Here's an example of the weird markings from the brindle/tri crosses. It looks as if the background faded to white and all that's
left is the brindling.



This boy a a variegated fox that came from a tri pairing that carried c^h. His dad is marked like this all over. One thing for sure, one will never see a tan tri.


----------



## moustress (Sep 25, 2009)

I'm sad to report that Boytoy died last night; he's in the last pic in the last bunch of photos I posted. He was a real sweetie and a cuddlebuddy and will be sorely missed.


----------



## moustress (Sep 25, 2009)

I failed to answer question earlier in this thread about what a sable tri would look like. Yes, that might be quite interesting; I haven't seen a sbale around here for years, though. You've got me thinking.....thanks....here's picture of a young beige/tri doe. She's about five and a half weeks old.


----------



## Jack Garcia (Oct 9, 2009)

Cait's question clearly asked about A^y, not A^vy.

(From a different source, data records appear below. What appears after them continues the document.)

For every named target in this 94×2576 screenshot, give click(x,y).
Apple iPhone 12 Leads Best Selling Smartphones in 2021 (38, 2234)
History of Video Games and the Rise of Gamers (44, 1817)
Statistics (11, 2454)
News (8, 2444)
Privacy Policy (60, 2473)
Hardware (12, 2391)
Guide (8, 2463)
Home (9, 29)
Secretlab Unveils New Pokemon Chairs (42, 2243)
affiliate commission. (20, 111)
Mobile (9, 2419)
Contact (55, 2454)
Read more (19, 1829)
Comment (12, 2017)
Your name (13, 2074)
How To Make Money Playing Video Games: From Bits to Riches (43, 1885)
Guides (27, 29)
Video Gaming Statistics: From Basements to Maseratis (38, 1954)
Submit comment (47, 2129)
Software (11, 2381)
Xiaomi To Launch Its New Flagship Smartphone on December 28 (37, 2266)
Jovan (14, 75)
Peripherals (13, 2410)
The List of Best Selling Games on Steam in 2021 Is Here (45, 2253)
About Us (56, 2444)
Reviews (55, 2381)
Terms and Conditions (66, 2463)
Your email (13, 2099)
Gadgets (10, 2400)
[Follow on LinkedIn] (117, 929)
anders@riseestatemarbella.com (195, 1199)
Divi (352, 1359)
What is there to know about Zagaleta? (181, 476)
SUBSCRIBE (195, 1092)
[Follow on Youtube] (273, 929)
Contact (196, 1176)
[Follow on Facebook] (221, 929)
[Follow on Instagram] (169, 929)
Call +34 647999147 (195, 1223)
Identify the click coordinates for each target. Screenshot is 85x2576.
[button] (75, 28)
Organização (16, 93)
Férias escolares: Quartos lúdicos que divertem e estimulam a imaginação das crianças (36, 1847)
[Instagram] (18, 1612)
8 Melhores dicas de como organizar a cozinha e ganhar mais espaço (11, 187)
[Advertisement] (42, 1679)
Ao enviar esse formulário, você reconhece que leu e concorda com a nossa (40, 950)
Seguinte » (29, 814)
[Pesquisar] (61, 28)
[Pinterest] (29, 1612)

Sable cannot be made with A^vy.


----------



## moustress (Sep 25, 2009)

What's your point? Are you assuming I don't know the difference between Ay and Avy? I feel that you are being purposefully oppositional without being at all informative. :|


----------



## Jack Garcia (Oct 9, 2009)

Nope, I'm pointing out your error. I'd expect you to do the same. 

It's an easy error to make.


----------



## moustress (Sep 25, 2009)

You remind me of another guy I used to know who couldn't allow that a woman might know as much about something as he did. Again, I take exception, as you did not read my post well. I said nothing at all about A^vy producing sable. The reason I haven't seen one is years is that I no longer have any lethal yellow meeces. One can't maintain working lines of every type of meece.

:arrow: I try to be good.


----------



## Jack Garcia (Oct 9, 2009)

And you remind me of somebody who hated Mexicans. See? Same logic. It fails, because pointing out an error has nothing to do with gender (or ethnicity) whatsoever and everything to do with accuracy on the topic you're discussing.

When an error is pointed out to you, the proper thing to do is accept it graciously and move forward. 

So, let's move forward.


----------



## moustress (Sep 25, 2009)

'When an error is pointed out to you, the proper thing to do is accept it graciously and move on.'

I'm just looking for a clue as to why you seem to be so intent on showing me up. It's getting old. Why don't you just set the Forum to ignore my posts if you can't be cordial or at least polite. I appreciate meaningful criticism, but I don't think that's what's going on here. If it's just about being more right than I am, why bother? My most recent post about sables did not mention a specific type of allele. And since it's only blue-skying about what might be possible, why make a fuss?

Like I said, I try to be good.


----------